SPECweb99

SPECweb99 is a software benchmark product developed by the Standard Performance Evaluation Corporation (SPEC), a non-profit group of computer vendors, system integrators, universities, research organizations, publishers, and consultants. It is designed to measure a system's ability to act as a web server servicing static and dynamic page requests.

SPECweb99 is the successor of SPECweb96, and continues the tradition of giving Web users the most objective and most representative benchmark for measuring web server performance. Web server usage patterns have changed considerably since the release of SPECweb96. SPECweb99 uses a workload that is more relevant to current web usage patterns (such as the use of dynamic content and persistent connections). This paper will discuss the benchmark architecture; the workload used in the benchmark, the performance metric, and the steps needed to run the benchmark on a given configuration.

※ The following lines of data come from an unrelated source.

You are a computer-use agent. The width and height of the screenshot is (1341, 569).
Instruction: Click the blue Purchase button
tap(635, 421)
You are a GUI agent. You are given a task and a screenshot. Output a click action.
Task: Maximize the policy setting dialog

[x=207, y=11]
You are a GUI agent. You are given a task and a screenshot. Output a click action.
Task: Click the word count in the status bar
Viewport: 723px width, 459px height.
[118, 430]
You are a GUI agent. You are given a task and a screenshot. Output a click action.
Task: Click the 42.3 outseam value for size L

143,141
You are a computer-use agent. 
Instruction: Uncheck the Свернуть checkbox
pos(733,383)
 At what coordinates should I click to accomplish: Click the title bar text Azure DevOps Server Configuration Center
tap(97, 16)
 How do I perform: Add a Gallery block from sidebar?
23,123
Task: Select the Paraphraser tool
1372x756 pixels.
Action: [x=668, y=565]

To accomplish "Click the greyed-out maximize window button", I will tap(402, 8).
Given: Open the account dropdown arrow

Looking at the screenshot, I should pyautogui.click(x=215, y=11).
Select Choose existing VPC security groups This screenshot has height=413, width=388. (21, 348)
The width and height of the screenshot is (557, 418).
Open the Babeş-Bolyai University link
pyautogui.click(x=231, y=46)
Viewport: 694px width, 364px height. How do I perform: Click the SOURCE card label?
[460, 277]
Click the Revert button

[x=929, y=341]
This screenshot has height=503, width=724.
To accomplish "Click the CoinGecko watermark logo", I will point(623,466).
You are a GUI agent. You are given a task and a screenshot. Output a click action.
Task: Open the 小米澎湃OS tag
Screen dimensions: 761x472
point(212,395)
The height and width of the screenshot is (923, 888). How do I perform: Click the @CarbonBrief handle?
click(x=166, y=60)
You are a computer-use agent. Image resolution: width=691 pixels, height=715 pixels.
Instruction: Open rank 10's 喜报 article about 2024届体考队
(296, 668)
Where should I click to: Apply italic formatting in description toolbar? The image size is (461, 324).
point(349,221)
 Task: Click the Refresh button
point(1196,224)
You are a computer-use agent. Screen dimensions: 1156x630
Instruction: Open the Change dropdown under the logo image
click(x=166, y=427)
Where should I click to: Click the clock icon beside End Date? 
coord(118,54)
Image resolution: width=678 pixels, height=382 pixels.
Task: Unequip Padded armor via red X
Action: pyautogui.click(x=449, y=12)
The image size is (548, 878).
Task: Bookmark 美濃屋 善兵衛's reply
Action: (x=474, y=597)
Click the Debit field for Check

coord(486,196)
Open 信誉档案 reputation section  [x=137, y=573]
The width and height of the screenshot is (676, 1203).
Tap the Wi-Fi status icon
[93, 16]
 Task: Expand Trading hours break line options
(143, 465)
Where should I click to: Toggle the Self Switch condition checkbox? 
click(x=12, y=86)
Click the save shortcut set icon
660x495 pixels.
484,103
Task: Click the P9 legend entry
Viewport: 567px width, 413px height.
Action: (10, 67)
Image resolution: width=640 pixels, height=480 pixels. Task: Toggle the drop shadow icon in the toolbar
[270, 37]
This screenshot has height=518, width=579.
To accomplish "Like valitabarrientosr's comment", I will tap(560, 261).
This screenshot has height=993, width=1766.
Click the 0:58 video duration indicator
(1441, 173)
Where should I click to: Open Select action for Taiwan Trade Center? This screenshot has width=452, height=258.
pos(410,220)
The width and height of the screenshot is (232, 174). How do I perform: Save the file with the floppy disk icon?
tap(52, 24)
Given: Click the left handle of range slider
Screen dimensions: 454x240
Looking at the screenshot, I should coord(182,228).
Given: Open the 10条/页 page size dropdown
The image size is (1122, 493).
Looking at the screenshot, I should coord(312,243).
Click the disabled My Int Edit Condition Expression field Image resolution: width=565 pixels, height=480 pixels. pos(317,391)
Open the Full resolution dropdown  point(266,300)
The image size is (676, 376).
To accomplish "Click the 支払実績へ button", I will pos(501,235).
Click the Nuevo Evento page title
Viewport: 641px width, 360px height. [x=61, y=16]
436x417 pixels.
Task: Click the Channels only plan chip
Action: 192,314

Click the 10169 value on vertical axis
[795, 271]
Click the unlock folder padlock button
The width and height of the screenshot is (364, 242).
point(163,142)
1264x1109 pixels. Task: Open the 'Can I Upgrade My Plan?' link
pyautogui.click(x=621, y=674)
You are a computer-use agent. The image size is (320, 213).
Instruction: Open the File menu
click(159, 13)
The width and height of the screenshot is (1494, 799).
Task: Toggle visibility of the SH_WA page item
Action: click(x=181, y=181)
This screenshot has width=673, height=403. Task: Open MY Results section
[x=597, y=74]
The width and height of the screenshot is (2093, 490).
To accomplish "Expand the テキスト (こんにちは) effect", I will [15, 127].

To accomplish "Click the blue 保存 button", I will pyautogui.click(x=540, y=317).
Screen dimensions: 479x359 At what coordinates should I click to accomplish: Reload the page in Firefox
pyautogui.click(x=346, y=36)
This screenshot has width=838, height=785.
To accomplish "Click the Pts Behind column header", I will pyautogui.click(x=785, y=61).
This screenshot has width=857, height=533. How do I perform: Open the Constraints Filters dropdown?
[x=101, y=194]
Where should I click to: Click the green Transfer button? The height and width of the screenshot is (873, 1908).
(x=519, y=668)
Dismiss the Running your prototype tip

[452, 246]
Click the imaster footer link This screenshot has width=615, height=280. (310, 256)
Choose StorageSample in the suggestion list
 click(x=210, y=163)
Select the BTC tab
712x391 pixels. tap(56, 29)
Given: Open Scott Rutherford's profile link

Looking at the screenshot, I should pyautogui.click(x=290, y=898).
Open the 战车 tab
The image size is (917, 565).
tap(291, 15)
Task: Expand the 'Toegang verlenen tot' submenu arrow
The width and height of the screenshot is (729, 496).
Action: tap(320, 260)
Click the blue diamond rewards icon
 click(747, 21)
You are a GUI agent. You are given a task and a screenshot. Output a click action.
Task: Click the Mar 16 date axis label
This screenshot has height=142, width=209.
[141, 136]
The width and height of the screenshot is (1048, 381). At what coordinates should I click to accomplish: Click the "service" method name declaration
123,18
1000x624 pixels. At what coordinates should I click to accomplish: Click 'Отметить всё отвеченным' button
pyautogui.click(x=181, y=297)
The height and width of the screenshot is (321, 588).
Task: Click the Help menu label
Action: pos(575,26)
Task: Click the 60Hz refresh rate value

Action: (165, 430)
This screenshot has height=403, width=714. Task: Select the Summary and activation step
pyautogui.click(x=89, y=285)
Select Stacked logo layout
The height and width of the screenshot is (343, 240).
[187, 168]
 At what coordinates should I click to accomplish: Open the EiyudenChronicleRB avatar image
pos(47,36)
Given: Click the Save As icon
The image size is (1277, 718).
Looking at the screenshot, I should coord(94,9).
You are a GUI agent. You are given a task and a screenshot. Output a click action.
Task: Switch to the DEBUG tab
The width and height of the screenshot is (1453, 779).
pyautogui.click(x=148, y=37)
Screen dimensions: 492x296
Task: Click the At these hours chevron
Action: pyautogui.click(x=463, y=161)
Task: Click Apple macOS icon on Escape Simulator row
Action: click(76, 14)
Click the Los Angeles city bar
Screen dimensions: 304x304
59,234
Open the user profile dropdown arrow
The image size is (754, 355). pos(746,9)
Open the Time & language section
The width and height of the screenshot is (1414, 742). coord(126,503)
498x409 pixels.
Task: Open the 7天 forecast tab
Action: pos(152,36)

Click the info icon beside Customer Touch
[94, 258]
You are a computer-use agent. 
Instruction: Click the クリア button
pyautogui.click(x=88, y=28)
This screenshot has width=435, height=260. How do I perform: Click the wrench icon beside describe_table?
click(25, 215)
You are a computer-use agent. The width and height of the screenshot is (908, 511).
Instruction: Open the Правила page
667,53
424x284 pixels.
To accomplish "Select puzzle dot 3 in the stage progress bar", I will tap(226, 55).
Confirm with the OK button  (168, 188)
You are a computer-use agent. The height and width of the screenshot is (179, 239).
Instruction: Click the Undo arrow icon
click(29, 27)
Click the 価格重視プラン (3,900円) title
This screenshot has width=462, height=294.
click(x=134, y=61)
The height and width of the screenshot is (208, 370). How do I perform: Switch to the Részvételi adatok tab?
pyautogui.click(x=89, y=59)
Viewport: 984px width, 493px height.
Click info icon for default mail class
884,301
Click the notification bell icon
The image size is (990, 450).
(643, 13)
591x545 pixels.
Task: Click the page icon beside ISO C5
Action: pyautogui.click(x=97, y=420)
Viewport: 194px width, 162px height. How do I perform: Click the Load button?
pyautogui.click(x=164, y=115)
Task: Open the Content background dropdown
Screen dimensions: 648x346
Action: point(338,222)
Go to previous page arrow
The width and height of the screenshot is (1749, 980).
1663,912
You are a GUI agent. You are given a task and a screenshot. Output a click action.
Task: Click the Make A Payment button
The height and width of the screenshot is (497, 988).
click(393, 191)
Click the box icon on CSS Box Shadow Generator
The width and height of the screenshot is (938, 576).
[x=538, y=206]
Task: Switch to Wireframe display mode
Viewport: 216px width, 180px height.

2.0 Logical Components of SPECweb99

SPECweb99 has been completely redesigned from the ground up. It has a new test scaffold completely different from the one used in SPECweb96. The benchmark supports both HTTP 1.0 and HTTP 1.1 protocols. The two major logical components of the benchmark are given below:

2.1 Client

Also known as the "load generator" and refers to the application program that establishes connections for the purpose of sending and receiving HTTP requests. In a client/server configuration this software resides on the client machine. Physically, it refers to the client machine running the load generator application.

2.2 Server

The server is that collection of hardware and software that handles the requests issued by the clients. In this documentation, we shall refer to it as SUT (System Under Test) or Web Server. The HTTP server software may also be referred to as the HTTP daemon.

3.0 Performance Metric

The performance metric used for reporting benchmark results is SPECweb99. SPECweb99 measures the maximum number of simultaneous connections, requesting the predefined benchmark workload that a web server is able to support while still meeting specific throughput and error rate requirements. The connections are made and sustained at a specified maximum bit rate with a maximum segment size intended to more realistically model conditions that will be seen on the Internet during the lifetime of this benchmark.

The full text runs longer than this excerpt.